[EXERCISES]
1 - From the piece on travel PR below, copy word for word the part that opens with the words containing "Trade Mocked" and closes with "most important–a cheer.".
2 - Check each statement against the piece on travel PR below, answering yes or no and quoting the deciding words: (a) Tourist boards trust a country's name to inspire the right thoughts. (b) Hot air balloon rides are given as one of the specific things tourist boards want you to spend money on. (c) A mascot is listed among the things a destination needs.
3 - According to the piece on travel PR below, what is the most important thing a destination needs?

BEGIN EXTRACT TO READ

Trade Mocked

You were a cheerleader, you dated a cheerleader, or you hated the cheerleaders. As I recall, that’s how high school worked.

Thanks to travel PR, that same primeval paradigm lives on long after graduation. That miniskirts-shouting-slogans thing still works, whether you’re a used car salesman, Miley Cyrus on VH1 or the tourist board of a small Balkan nation. When it comes to selling your destination in today’s busy world of busy people, a country’s name just isn’t enough–just like school spirit, you need colors, a pep band, a mascot, a brand and most important–a cheer.

It’s tragic but true: tourist boards don’t trust their country’s name to inspire appropriate thoughts in your brain. Toponyms are too open-ended and too untrustworthy–also, way too obvious. For example, what’s the first thing that pops into your head when I say . . . Monte Carlo? How about Australia? The Bahamas? Kuwait? The Gambia?

Whatever you’re thinking, it’s not enough. Tourist boards want you to choose their destination over all others, then allocate all of your vacation days to them and then come spend your money on very specific things–like miniature golf by the sea or hot air balloon rides across the prairie. In short, they want your school spirit so much they’re churning out cheers to fill up all the Swiss cheese holes in your mental map of the world.

END EXTRACT TO READ
BEGIN RECORDED DATA

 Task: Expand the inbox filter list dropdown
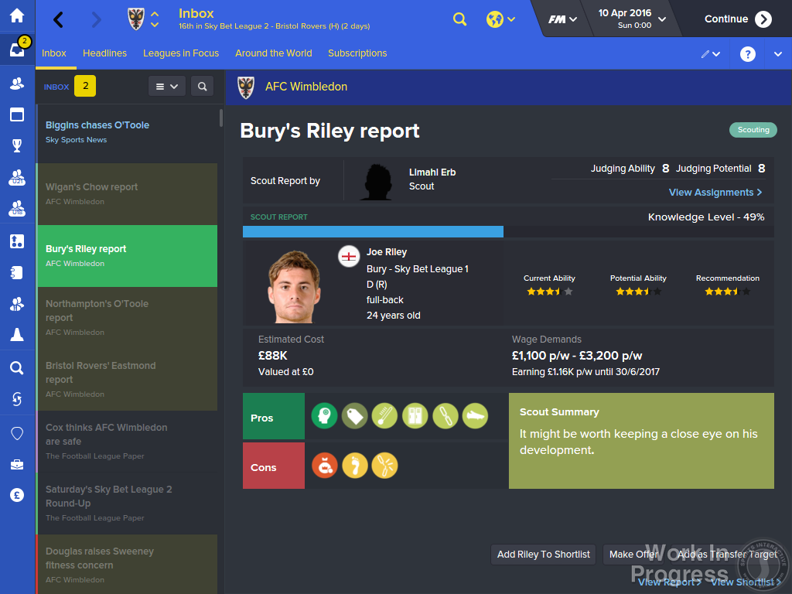pos(167,87)
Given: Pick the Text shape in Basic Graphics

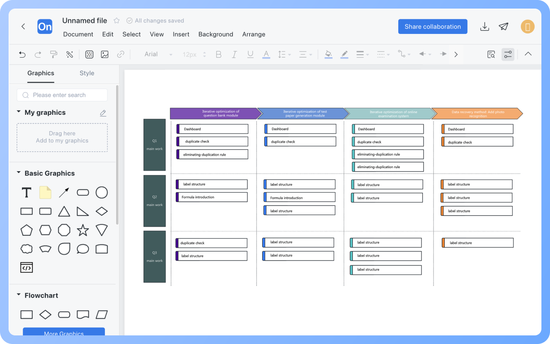Looking at the screenshot, I should pyautogui.click(x=27, y=193).
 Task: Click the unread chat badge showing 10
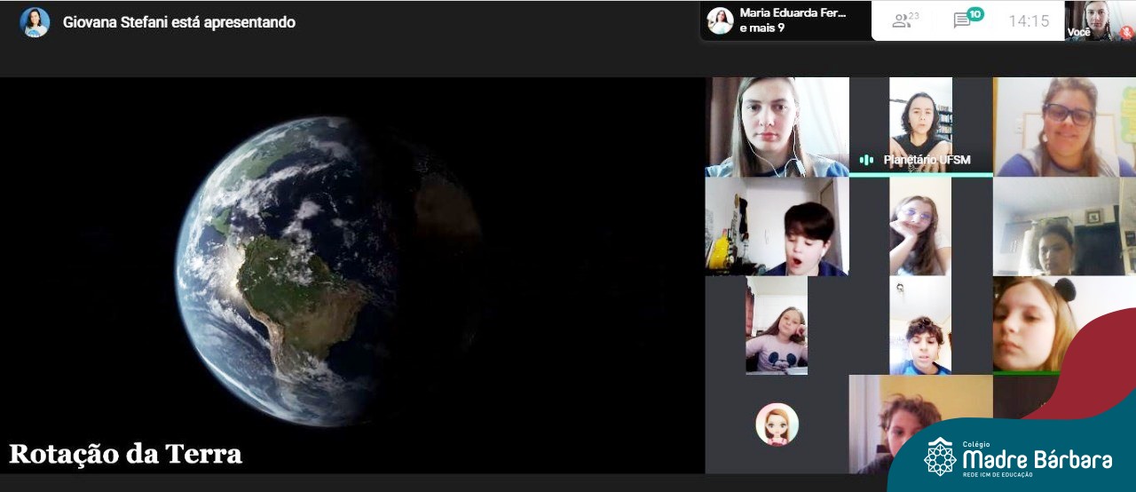975,14
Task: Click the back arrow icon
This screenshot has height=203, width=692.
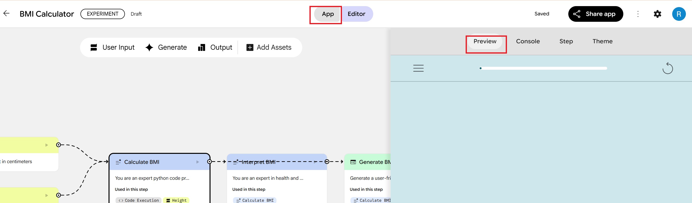Action: [x=6, y=13]
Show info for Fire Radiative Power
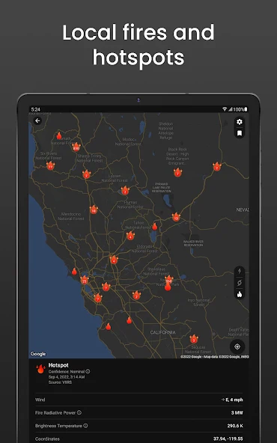Image resolution: width=277 pixels, height=443 pixels. 79,412
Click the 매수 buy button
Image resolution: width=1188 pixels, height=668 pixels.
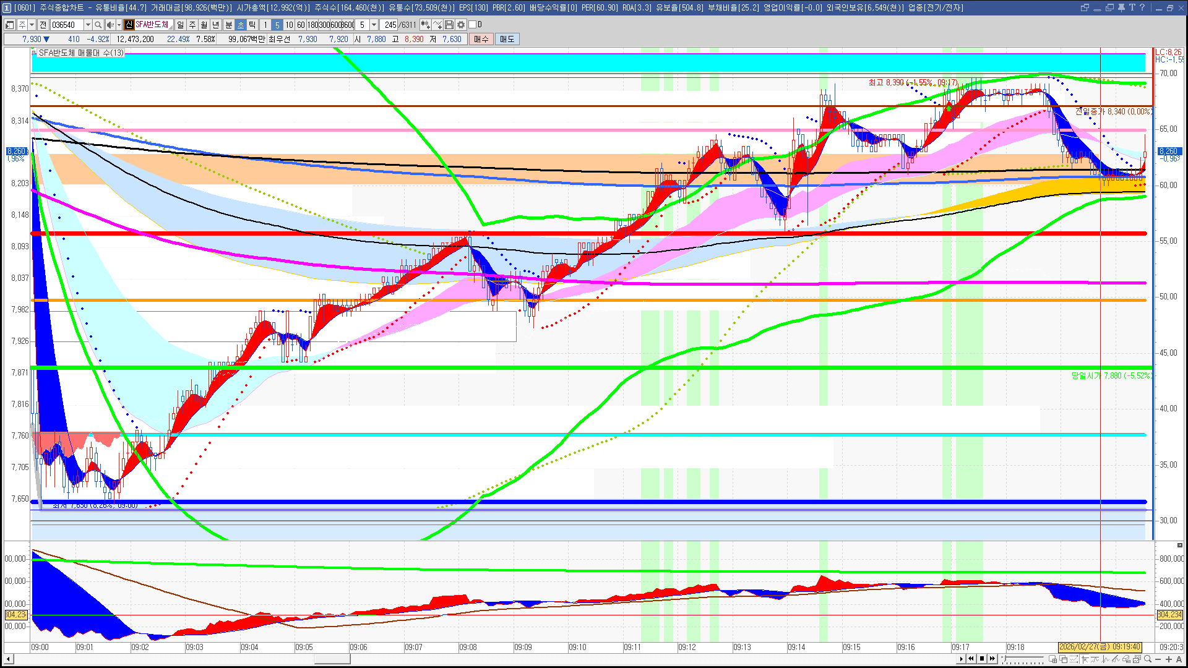coord(481,39)
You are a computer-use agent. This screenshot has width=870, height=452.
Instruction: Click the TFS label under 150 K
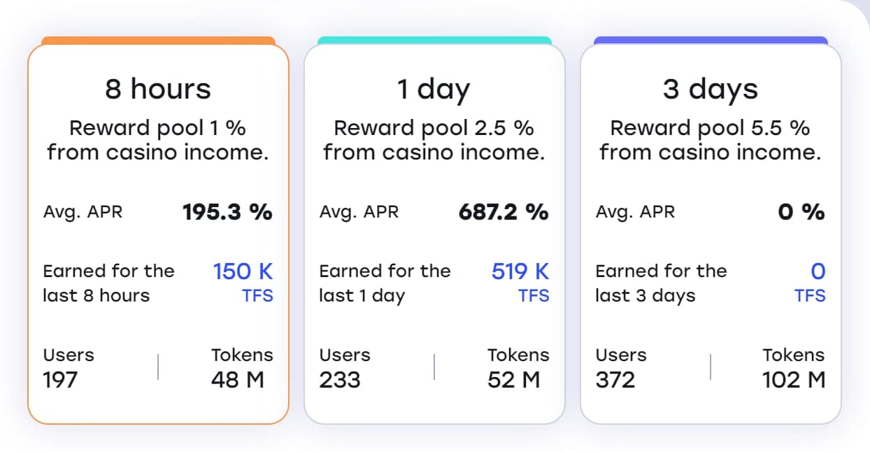[x=257, y=295]
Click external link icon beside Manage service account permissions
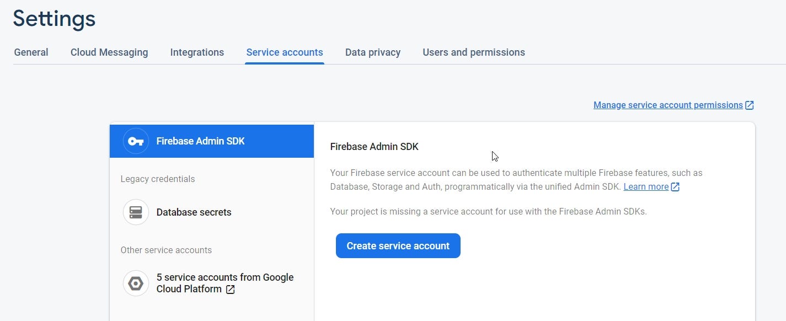This screenshot has height=321, width=786. click(x=750, y=105)
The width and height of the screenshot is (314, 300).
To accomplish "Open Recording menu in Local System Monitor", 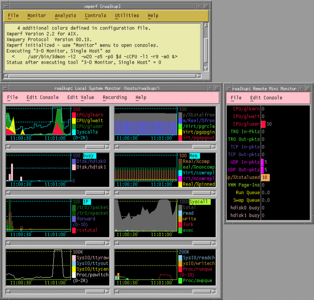I will click(x=114, y=97).
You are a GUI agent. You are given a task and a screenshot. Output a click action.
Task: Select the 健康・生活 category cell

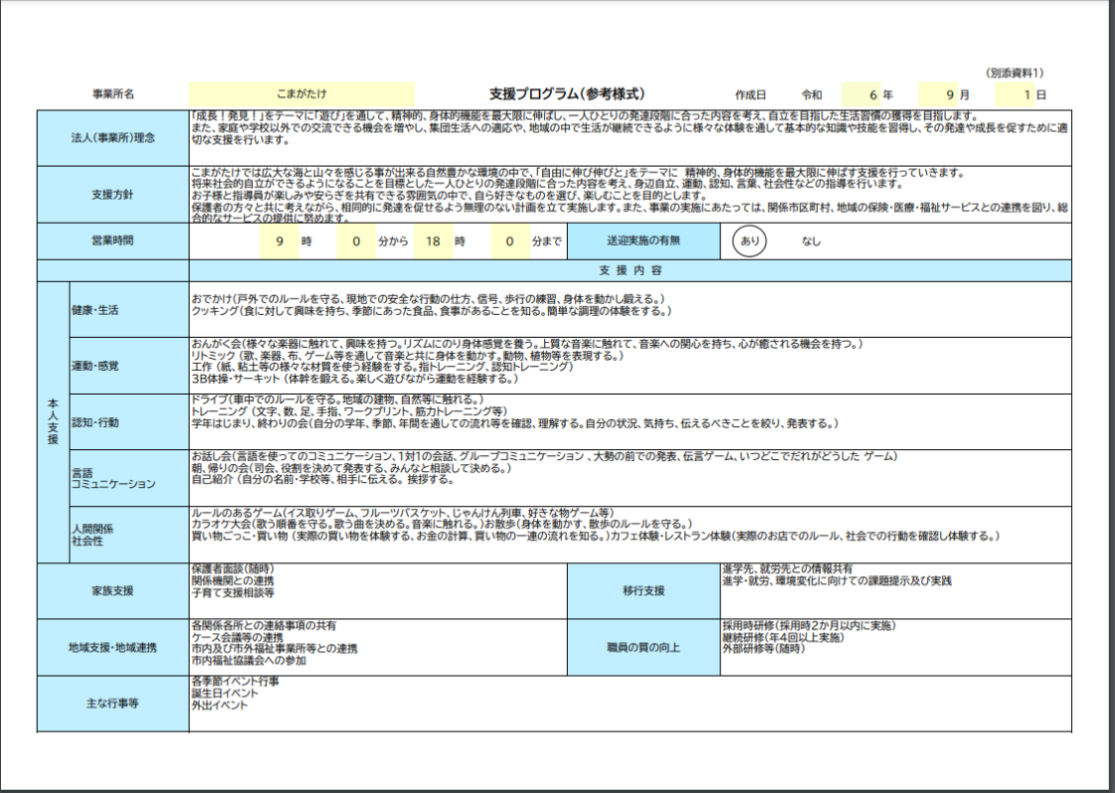[x=128, y=310]
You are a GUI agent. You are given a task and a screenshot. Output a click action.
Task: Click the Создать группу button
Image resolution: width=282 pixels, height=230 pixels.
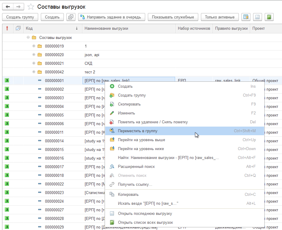tap(20, 17)
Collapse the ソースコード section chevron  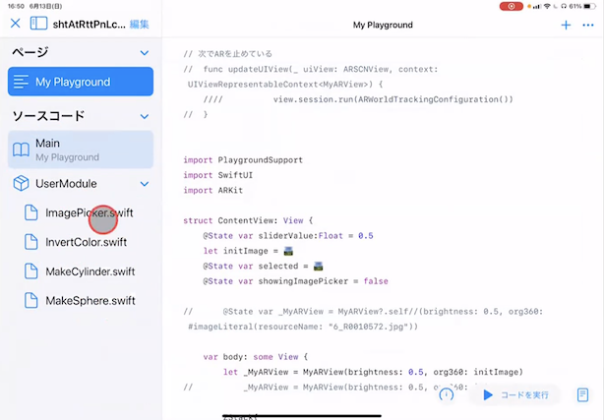[x=145, y=116]
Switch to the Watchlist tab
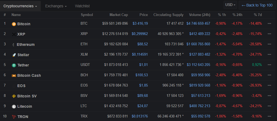This screenshot has width=277, height=121. point(82,6)
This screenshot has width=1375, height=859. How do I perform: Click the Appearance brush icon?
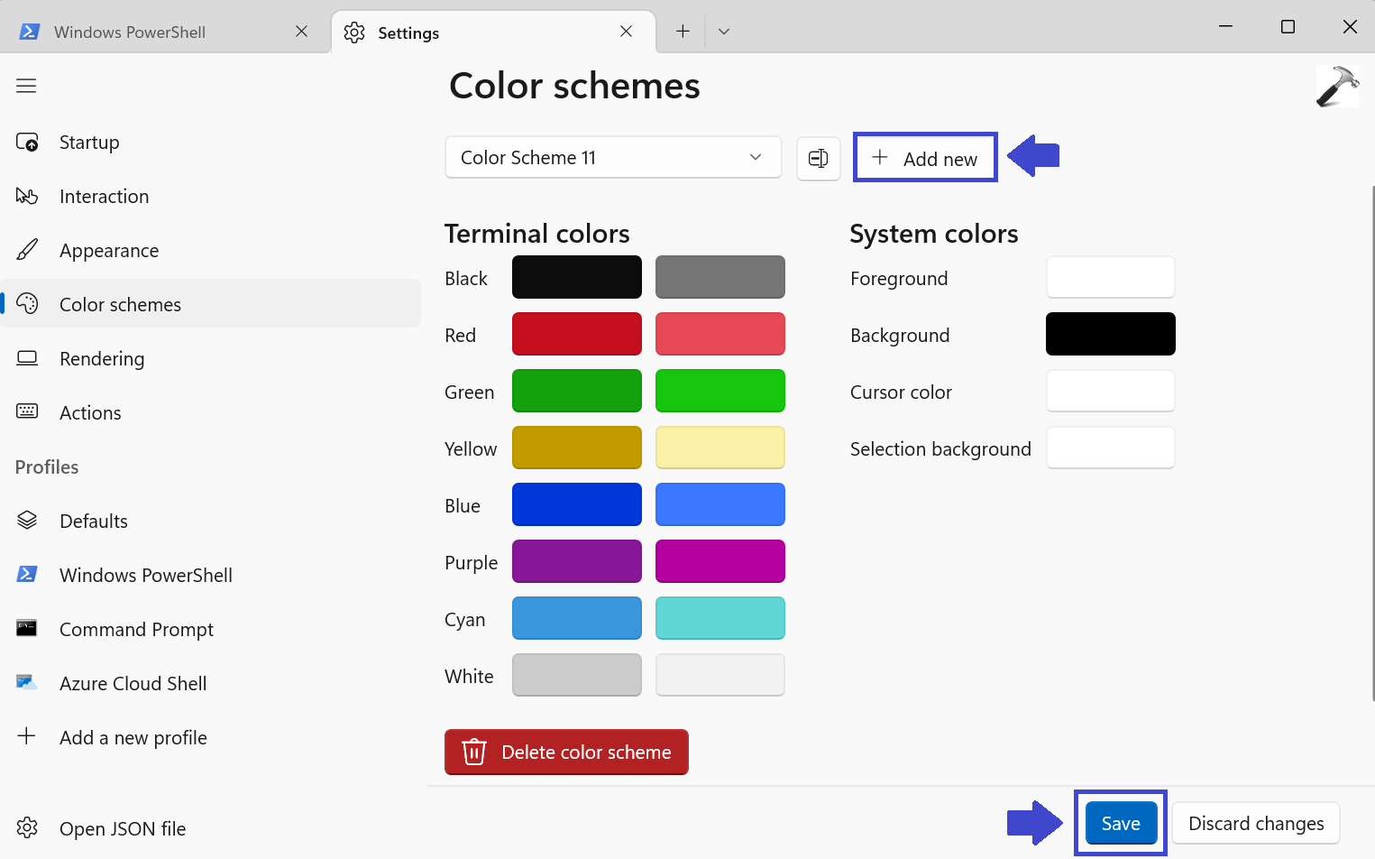pyautogui.click(x=27, y=250)
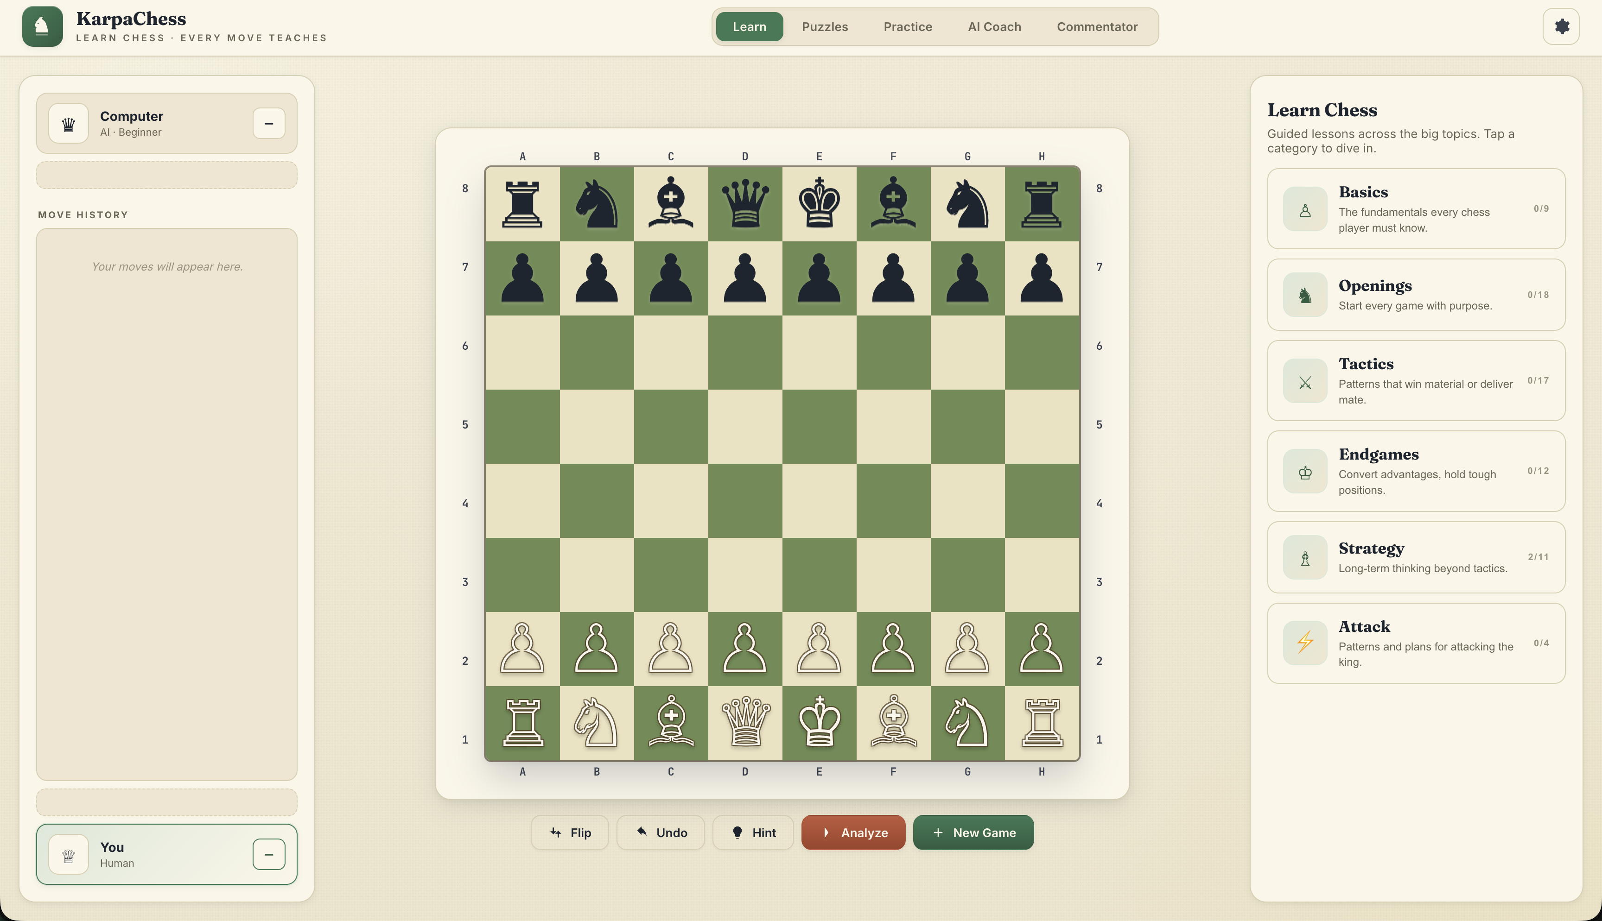Select the white queen on d1
The height and width of the screenshot is (921, 1602).
pyautogui.click(x=745, y=723)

END RECORDED DATA

[THE RESULTS]
1 -
Trade Mocked

You were a cheerleader, you dated a cheerleader, or you hated the cheerleaders. As I recall, that’s how high school worked.

Thanks to travel PR, that same primeval paradigm lives on long after graduation. That miniskirts-shouting-slogans thing still works, whether you’re a used car salesman, Miley Cyrus on VH1 or the tourist board of a small Balkan nation. When it comes to selling your destination in today’s busy world of busy people, a country’s name just isn’t enough–just like school spirit, you need colors, a pep band, a mascot, a brand and most important–a cheer.

2 -
(a) No: "tourist boards don’t trust their country’s name to inspire appropriate thoughts in your brain."
(b) Yes: "like miniature golf by the sea or hot air balloon rides across the prairie."
(c) Yes: "you need colors, a pep band, a mascot, a brand and most important–a cheer."

3 - A cheer.